High temperature oxidation resistance of Y2O3 modified ZrB2-SiC coating for carbon/carbon composites

To protect carbon/carbon (C/C) composites from oxidation at high temperature, Y2O3 modified ZrB2-SiC coating was fabricated on C/C composites by atmospheric plasma spraying. The microstructure and chemical composition of the coatings were characterized by SEM, EDS, and XRD. Experiment results showed that the coating with 10 wt% Y2O3 presented a relatively compact surface without evident holes and cracks. No peeling off occurred on the interface between the coating and substrate. The ZSY10 coating underwent oxidation at 1450 degrees C for 10 h with a mass loss of 5.77%, while that of ZS coating was as high as 16.79%. The existence of Y2O3 played an important role in inhibiting the phase transition of ZrO2, thus avoiding the cracks caused by the volume expansion of the coating. Meanwhile, Y2SiO5 and ZrSiO4 had a similar coefficient of thermal expansion (CTE), which could relieve the thermal stress inside the coating.
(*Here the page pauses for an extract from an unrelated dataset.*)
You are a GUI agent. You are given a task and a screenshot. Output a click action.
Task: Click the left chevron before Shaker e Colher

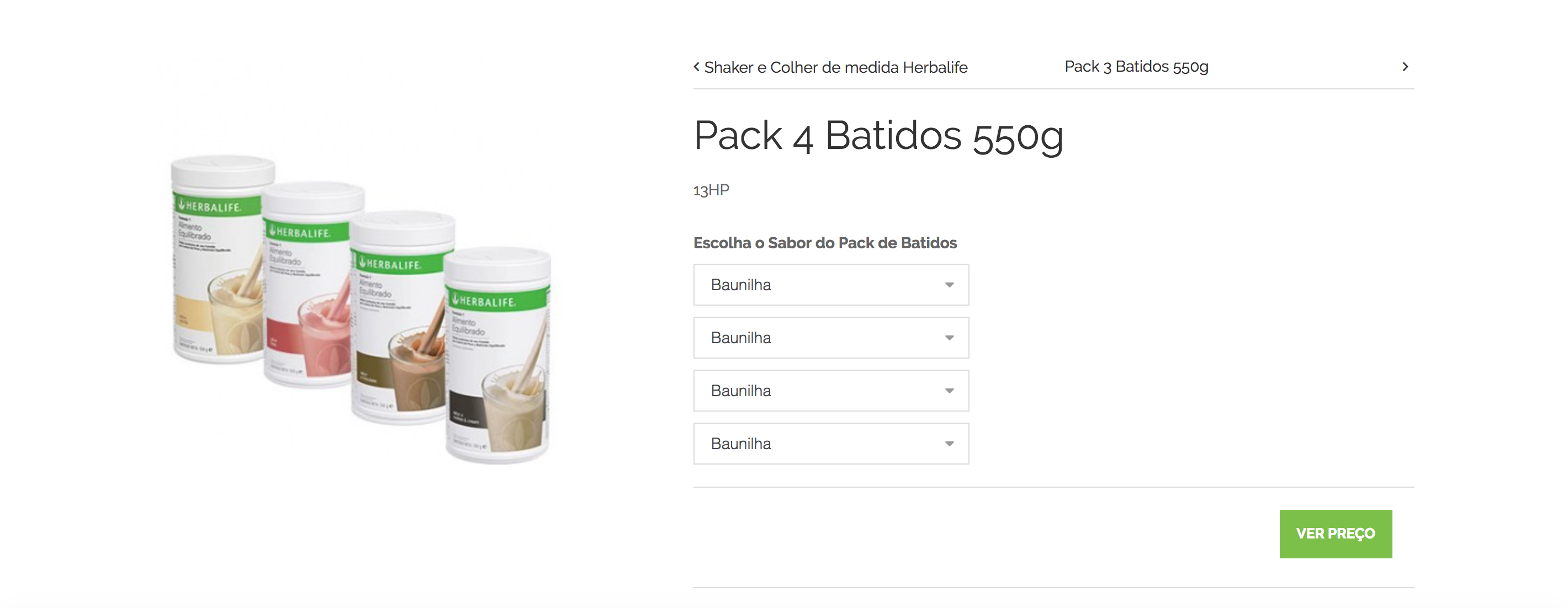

The ceramic phases Y2SiO5, Y2Si2O7 and ZrSiO4 with high thermal stability and low oxygen permeability reduced the volatilization of SiO2.

Automated summary

Y2O3 modified ZrB2-SiC coatings fabricated on C/C composites by atmospheric plasma spraying demonstrated excellent oxidation resistance and thermal stability at high temperatures. The presence of Y2O3 effectively inhibited the phase transition of ZrO2, preventing cracks caused by volume expansion of the coating. The ceramic phases Y2SiO5, Y2Si2O7, and ZrSiO4 reduced the volatilization of SiO2, contributing to the overall protective performance of the coatings.